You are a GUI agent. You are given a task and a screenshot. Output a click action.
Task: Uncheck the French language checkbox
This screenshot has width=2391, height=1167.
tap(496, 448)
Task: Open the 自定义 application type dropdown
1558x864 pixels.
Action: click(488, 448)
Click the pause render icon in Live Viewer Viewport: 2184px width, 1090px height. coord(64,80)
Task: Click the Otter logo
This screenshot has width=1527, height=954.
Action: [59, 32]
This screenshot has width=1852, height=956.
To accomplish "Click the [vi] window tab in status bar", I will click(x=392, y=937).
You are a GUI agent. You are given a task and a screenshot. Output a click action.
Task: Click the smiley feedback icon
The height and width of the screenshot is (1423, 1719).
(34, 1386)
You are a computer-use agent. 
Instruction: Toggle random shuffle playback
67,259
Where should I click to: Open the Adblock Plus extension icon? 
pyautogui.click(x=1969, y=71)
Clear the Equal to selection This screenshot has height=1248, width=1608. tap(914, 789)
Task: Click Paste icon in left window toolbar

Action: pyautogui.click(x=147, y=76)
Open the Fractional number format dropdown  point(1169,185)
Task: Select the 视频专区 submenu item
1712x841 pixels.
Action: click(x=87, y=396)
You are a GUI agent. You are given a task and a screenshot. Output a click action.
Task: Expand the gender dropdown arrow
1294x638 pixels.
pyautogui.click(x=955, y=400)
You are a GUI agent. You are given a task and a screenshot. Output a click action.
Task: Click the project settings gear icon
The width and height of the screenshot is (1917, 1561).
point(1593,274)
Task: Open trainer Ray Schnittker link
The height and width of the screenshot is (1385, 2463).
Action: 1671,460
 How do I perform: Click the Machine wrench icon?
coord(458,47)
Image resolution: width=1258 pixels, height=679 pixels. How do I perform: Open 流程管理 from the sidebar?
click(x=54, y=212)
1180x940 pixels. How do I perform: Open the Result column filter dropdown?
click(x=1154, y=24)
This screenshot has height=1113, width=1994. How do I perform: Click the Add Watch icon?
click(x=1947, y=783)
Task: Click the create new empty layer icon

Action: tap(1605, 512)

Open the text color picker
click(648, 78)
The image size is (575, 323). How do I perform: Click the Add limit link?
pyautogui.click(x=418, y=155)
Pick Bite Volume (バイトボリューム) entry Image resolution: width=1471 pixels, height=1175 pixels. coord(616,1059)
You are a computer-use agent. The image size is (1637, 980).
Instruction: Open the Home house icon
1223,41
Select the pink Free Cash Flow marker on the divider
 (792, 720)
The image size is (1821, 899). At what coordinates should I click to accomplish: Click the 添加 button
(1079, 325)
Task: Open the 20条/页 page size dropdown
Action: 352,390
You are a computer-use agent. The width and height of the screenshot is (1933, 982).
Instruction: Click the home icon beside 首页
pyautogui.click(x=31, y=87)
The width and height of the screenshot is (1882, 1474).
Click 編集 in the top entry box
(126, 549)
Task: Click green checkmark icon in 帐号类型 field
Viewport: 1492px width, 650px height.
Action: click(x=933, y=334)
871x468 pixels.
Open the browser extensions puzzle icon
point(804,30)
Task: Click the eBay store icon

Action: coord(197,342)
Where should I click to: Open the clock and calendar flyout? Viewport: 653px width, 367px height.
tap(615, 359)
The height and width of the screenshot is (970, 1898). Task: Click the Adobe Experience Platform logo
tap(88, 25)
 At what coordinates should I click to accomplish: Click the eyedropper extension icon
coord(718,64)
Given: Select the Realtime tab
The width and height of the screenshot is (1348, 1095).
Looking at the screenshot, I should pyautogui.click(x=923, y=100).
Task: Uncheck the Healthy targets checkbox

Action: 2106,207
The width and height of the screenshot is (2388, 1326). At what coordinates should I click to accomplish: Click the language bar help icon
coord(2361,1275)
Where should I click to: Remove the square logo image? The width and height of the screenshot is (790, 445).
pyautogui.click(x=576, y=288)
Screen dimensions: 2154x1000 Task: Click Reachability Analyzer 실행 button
━━━━━━━━━━━━━━━━
Your answer should be the material, retyped exactly as written.

THE ANSWER:
You are a GUI agent. You are given a task and a screenshot. Output a click action.
Task: Uncheck the French language checkbox
This screenshot has width=2391, height=1167.
tap(496, 448)
Task: Open the 自定义 application type dropdown
1558x864 pixels.
Action: click(488, 448)
Click the pause render icon in Live Viewer Viewport: 2184px width, 1090px height. coord(64,80)
Task: Click the Otter logo
This screenshot has width=1527, height=954.
Action: [59, 32]
This screenshot has width=1852, height=956.
To accomplish "Click the [vi] window tab in status bar", I will click(x=392, y=937).
You are a GUI agent. You are given a task and a screenshot. Output a click action.
Task: Click the smiley feedback icon
The height and width of the screenshot is (1423, 1719).
(34, 1386)
You are a computer-use agent. 
Instruction: Toggle random shuffle playback
67,259
Where should I click to: Open the Adblock Plus extension icon? 
pyautogui.click(x=1969, y=71)
Clear the Equal to selection This screenshot has height=1248, width=1608. tap(914, 789)
Task: Click Paste icon in left window toolbar

Action: pyautogui.click(x=147, y=76)
Open the Fractional number format dropdown  point(1169,185)
Task: Select the 视频专区 submenu item
1712x841 pixels.
Action: click(x=87, y=396)
You are a GUI agent. You are given a task and a screenshot. Output a click action.
Task: Expand the gender dropdown arrow
1294x638 pixels.
pyautogui.click(x=955, y=400)
You are a GUI agent. You are given a task and a screenshot. Output a click action.
Task: Click the project settings gear icon
The width and height of the screenshot is (1917, 1561).
point(1593,274)
Task: Open trainer Ray Schnittker link
The height and width of the screenshot is (1385, 2463).
Action: 1671,460
 How do I perform: Click the Machine wrench icon?
coord(458,47)
Image resolution: width=1258 pixels, height=679 pixels. How do I perform: Open 流程管理 from the sidebar?
click(x=54, y=212)
1180x940 pixels. How do I perform: Open the Result column filter dropdown?
click(x=1154, y=24)
This screenshot has height=1113, width=1994. How do I perform: Click the Add Watch icon?
click(x=1947, y=783)
Task: Click the create new empty layer icon

Action: tap(1605, 512)

Open the text color picker
click(648, 78)
The image size is (575, 323). How do I perform: Click the Add limit link?
pyautogui.click(x=418, y=155)
Pick Bite Volume (バイトボリューム) entry Image resolution: width=1471 pixels, height=1175 pixels. coord(616,1059)
You are a computer-use agent. The image size is (1637, 980).
Instruction: Open the Home house icon
1223,41
Select the pink Free Cash Flow marker on the divider
 (792, 720)
The image size is (1821, 899). At what coordinates should I click to accomplish: Click the 添加 button
(1079, 325)
Task: Open the 20条/页 page size dropdown
Action: 352,390
You are a computer-use agent. The width and height of the screenshot is (1933, 982).
Instruction: Click the home icon beside 首页
pyautogui.click(x=31, y=87)
The width and height of the screenshot is (1882, 1474).
Click 編集 in the top entry box
(126, 549)
Task: Click green checkmark icon in 帐号类型 field
Viewport: 1492px width, 650px height.
Action: click(x=933, y=334)
871x468 pixels.
Open the browser extensions puzzle icon
point(804,30)
Task: Click the eBay store icon

Action: coord(197,342)
Where should I click to: Open the clock and calendar flyout? Viewport: 653px width, 367px height.
tap(615, 359)
The height and width of the screenshot is (970, 1898). Task: Click the Adobe Experience Platform logo
tap(88, 25)
 At what coordinates should I click to accomplish: Click the eyedropper extension icon
coord(718,64)
Given: Select the Realtime tab
The width and height of the screenshot is (1348, 1095).
Looking at the screenshot, I should pyautogui.click(x=923, y=100).
Task: Uncheck the Healthy targets checkbox

Action: 2106,207
The width and height of the screenshot is (2388, 1326). At what coordinates should I click to accomplish: Click the language bar help icon
coord(2361,1275)
Where should I click to: Remove the square logo image? The width and height of the screenshot is (790, 445).
pyautogui.click(x=576, y=288)
Screen dimensions: 2154x1000 Task: Click Reachability Analyzer 실행 button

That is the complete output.